Cross-Lingual and Cross-Domain Evaluation of ChatGPT’s Translation Performance
摘要
The development of large language models, such as ChatGPT, has significantly advanced in machine translation (MT), particularly in multilingual text generation and interpretation. However, assessing the translation quality of these models across diverse languages and domains remains a complex challenge. This study proposes a comprehensive approach to assessing the translation performance of ChatGPT 4o, designed to capture the nuances of its multilingual capabilities. The methodology combines traditional evaluation metrics (e.g., BLEU, METEOR, TER, ChrF, COMET, and BLEURT) with human-centered evaluation methods that prioritize linguistic quality and contextual accuracy.

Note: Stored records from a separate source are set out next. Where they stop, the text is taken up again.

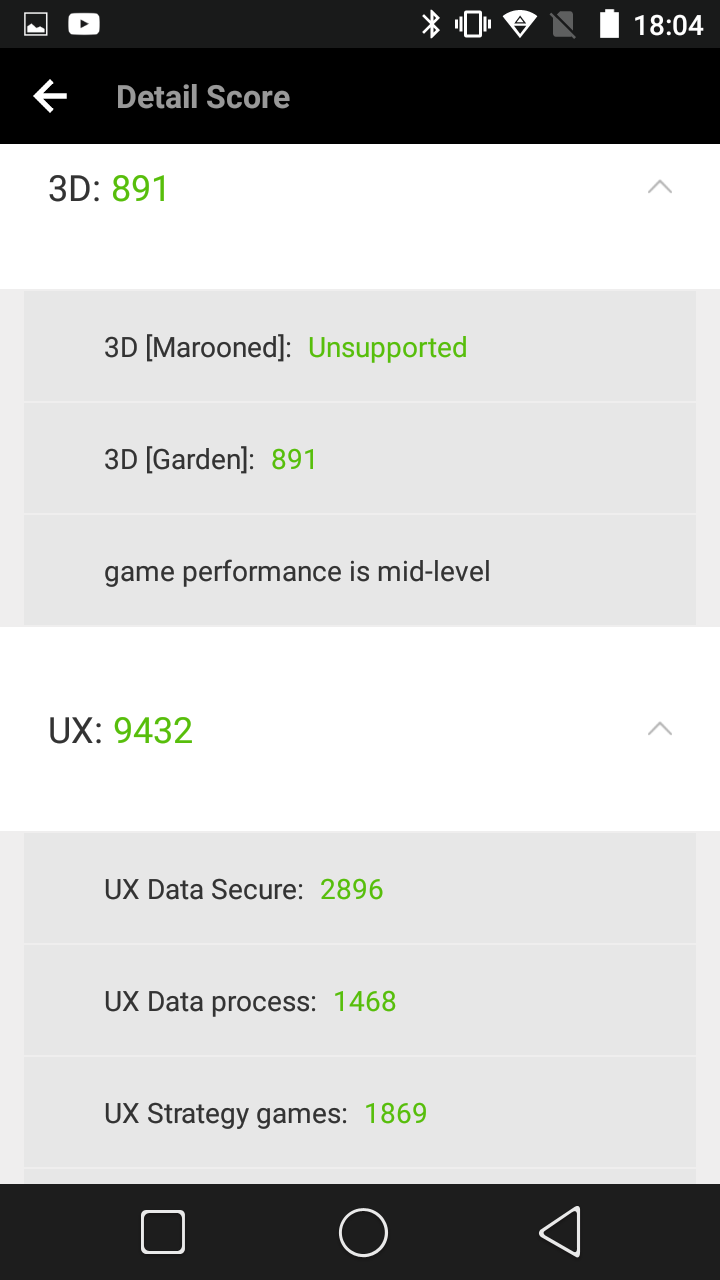Open the UX Data process row
Viewport: 720px width, 1280px height.
[360, 1001]
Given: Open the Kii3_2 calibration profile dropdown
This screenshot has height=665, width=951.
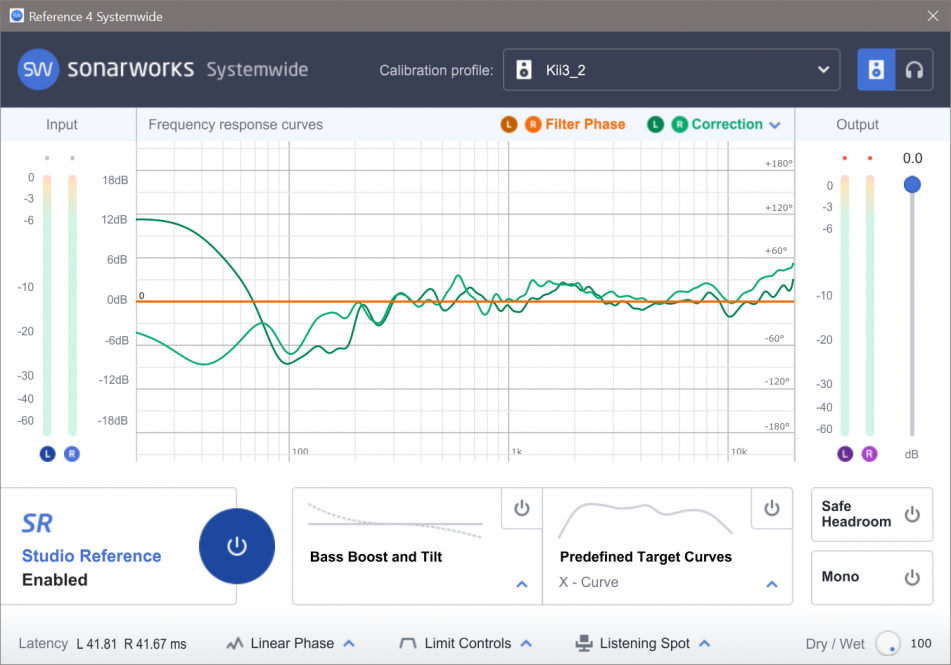Looking at the screenshot, I should point(822,69).
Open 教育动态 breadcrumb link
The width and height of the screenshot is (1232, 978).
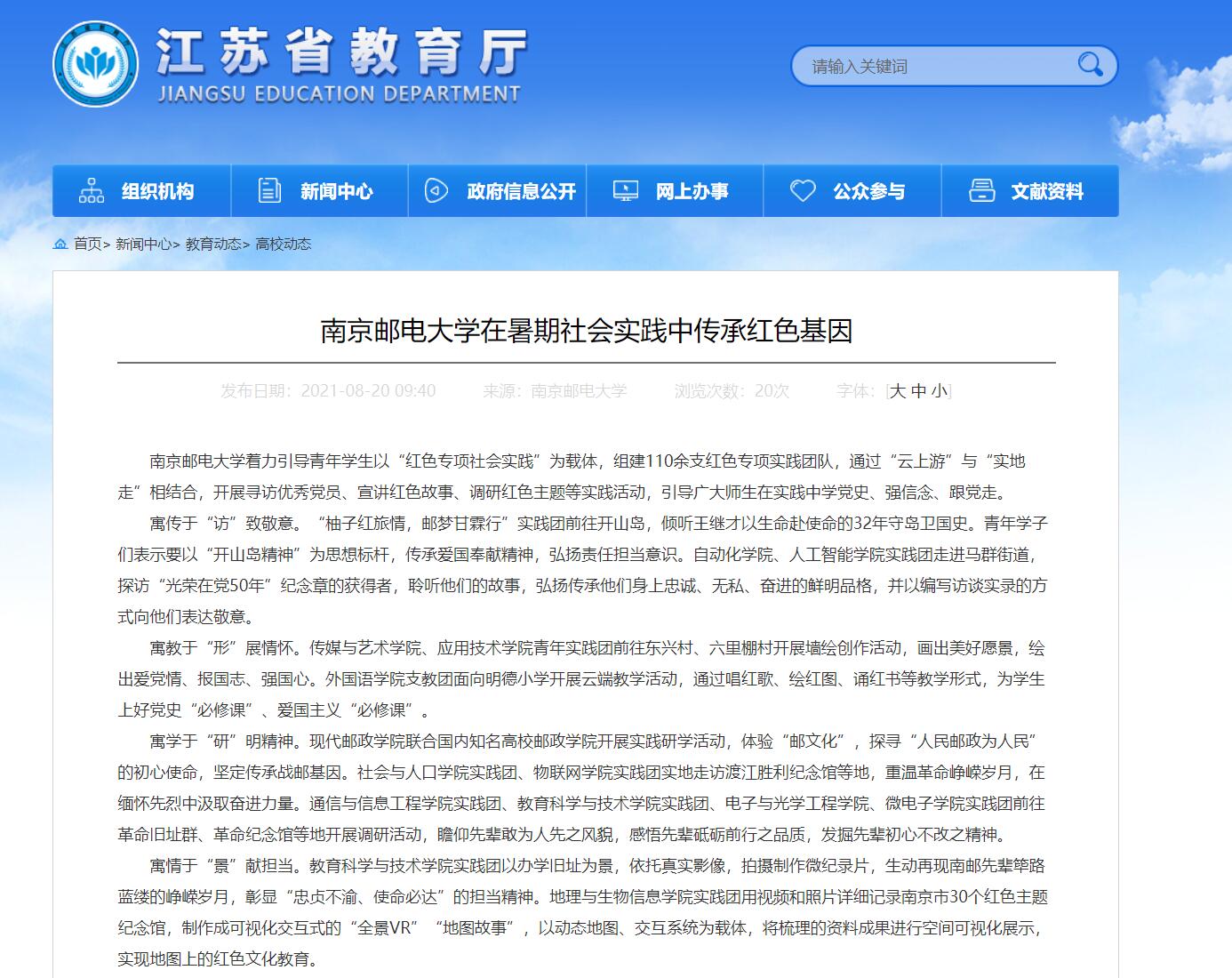pos(212,244)
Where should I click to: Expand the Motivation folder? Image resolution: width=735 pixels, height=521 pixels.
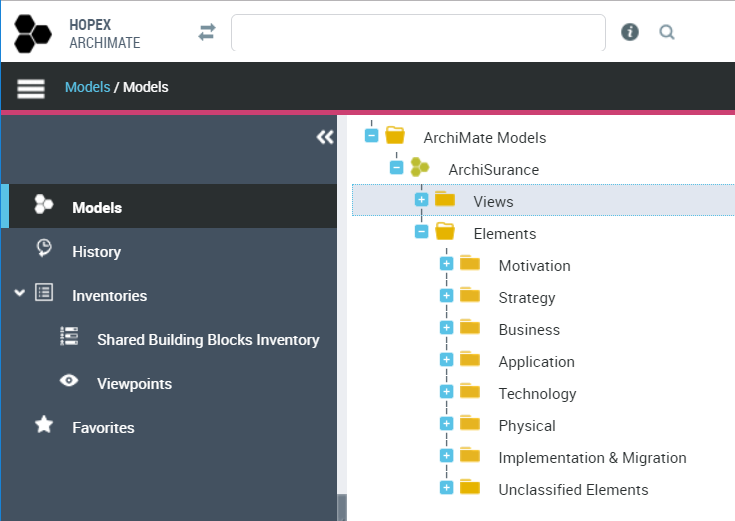click(x=446, y=264)
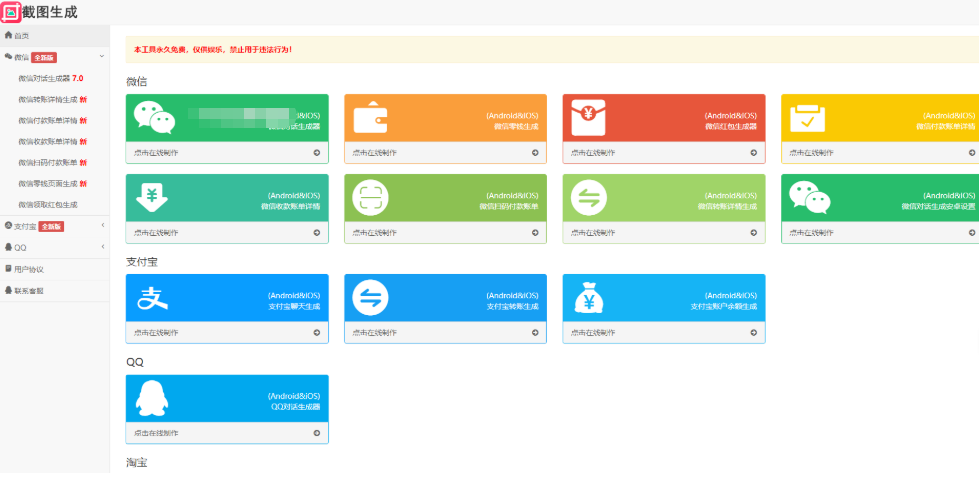Click the red envelope icon on red card

[588, 119]
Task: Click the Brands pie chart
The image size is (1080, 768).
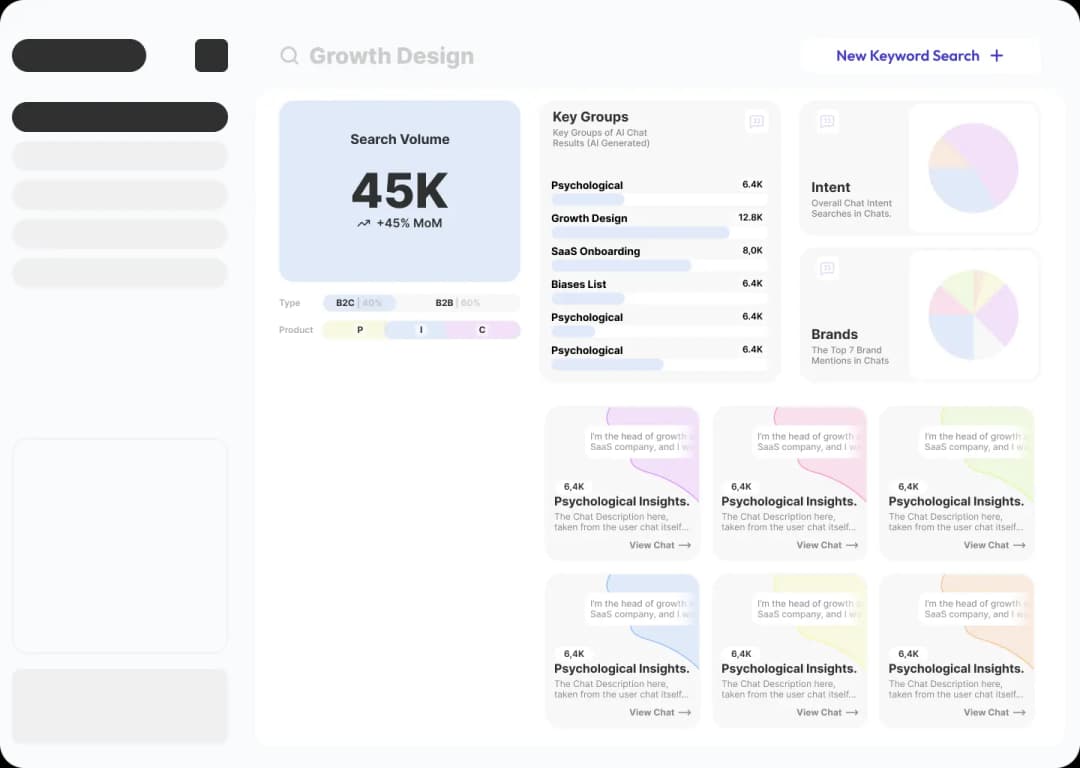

The evaluation spans four languages (English, Italian, French, and Croatian) and covers publicly available domain-specific texts in religion, medicine, economics, and law, comprising a total of 676 sentences. The human evaluation was conducted by two experts specializing in English-French and English-Italian language pairs, as well as 26 English language undergraduates. The assessment was based on several key criteria, including linguistic nuance, grammatical and syntactic precision, terminological consistency, contextual appropriateness, textual coherence and flow, and adherence to punctuation and formatting norms. The research addressed the following questions: Does ChatGPT provide equally accurate translations across all languages? Are there significant differences in translation quality depending on the domain? What are the most common discrepancies or errors when compared to reference translations? What is the relationship between automatic metrics and human judgments? Could ChatGPT potentially outperform a human translator in certain contexts? The analysis highlights the model’s strengths and limitations in various linguistic settings and identifies areas for improvement to enhance translation reliability.